Rummikub is already steeped in simple maths work: players must build chains of numbers in order, so a player can play 5, 6, 7 as a run, but cannot play 4, 6, 7. Players are also involved in sorting and matching too.
It’s great just as it is – and we heartily recommend it as a fun family game… it’s a bit bulky to take on an aeroplane, and you certainly can’t play it in the car (although there is a new travel edition). This is a perfect table game for summer evenings.
Now, I hear the pain of the traditional Rummikub players, but there are some (mathematical) advantages to changing the rules a little.
Normally you can only make runs (1,2,3,4,5,6,7…) or melds (5,5,5). Now, if you want to take the maths a little further, and if you have already played the original version,. the following ideas may be useful.

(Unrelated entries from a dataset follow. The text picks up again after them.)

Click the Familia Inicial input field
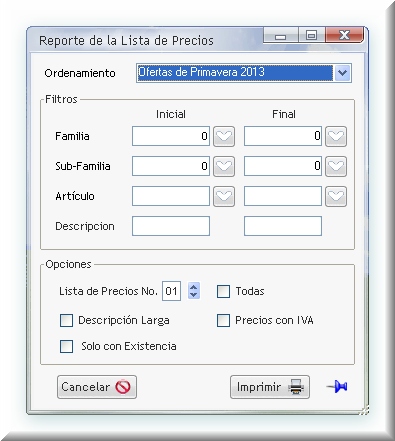The width and height of the screenshot is (395, 441). [x=171, y=136]
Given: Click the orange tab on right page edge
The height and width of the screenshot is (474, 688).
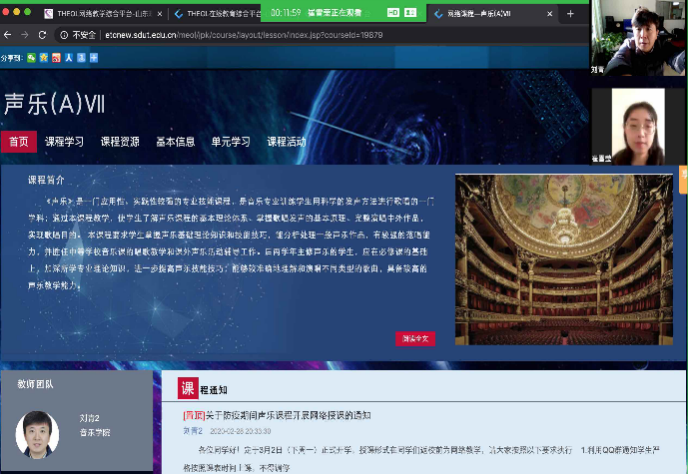Looking at the screenshot, I should 683,178.
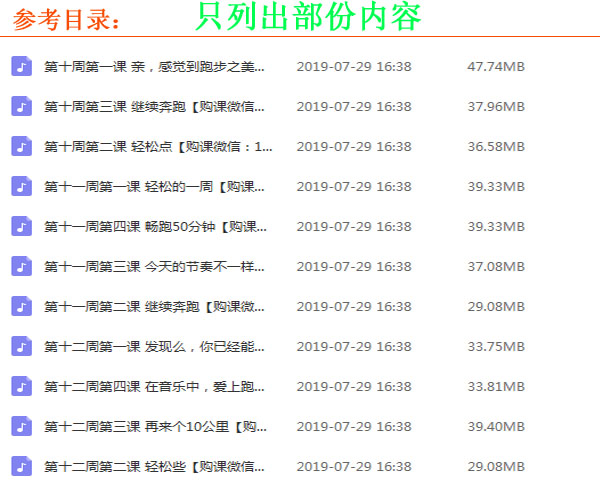Click the music note icon for 第十一周第一课
Screen dimensions: 600x489
[x=21, y=187]
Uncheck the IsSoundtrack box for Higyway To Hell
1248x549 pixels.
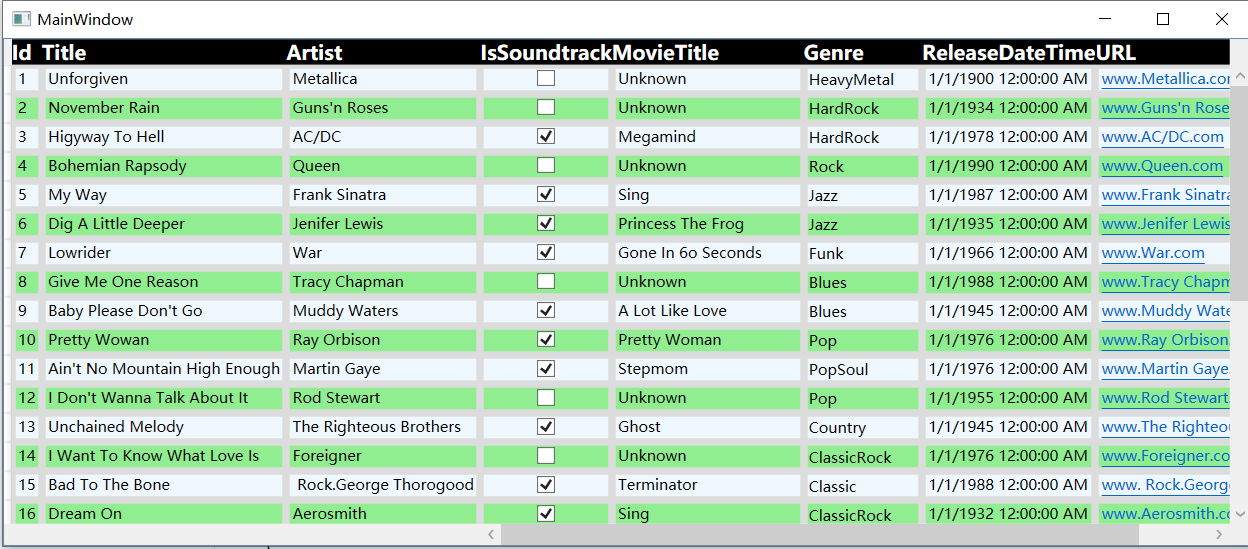tap(546, 136)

In this (broken rules) version we can run even (or odd) numbers together:
Likewise, it can add more maths fun to allow players to also use any run of a multiple pattern (the image shows multiples of 4’s and 3’s). Or to allow players to use a series of prime numbers:
Let’s go further and allow runs of square numbers:
These new rules involve one additional requirement: the player must clearly explain the meld or run pattern they are making. Normal Rummikub rules then apply and other players can add, split or adjust the runs and melds when they play their next tiles.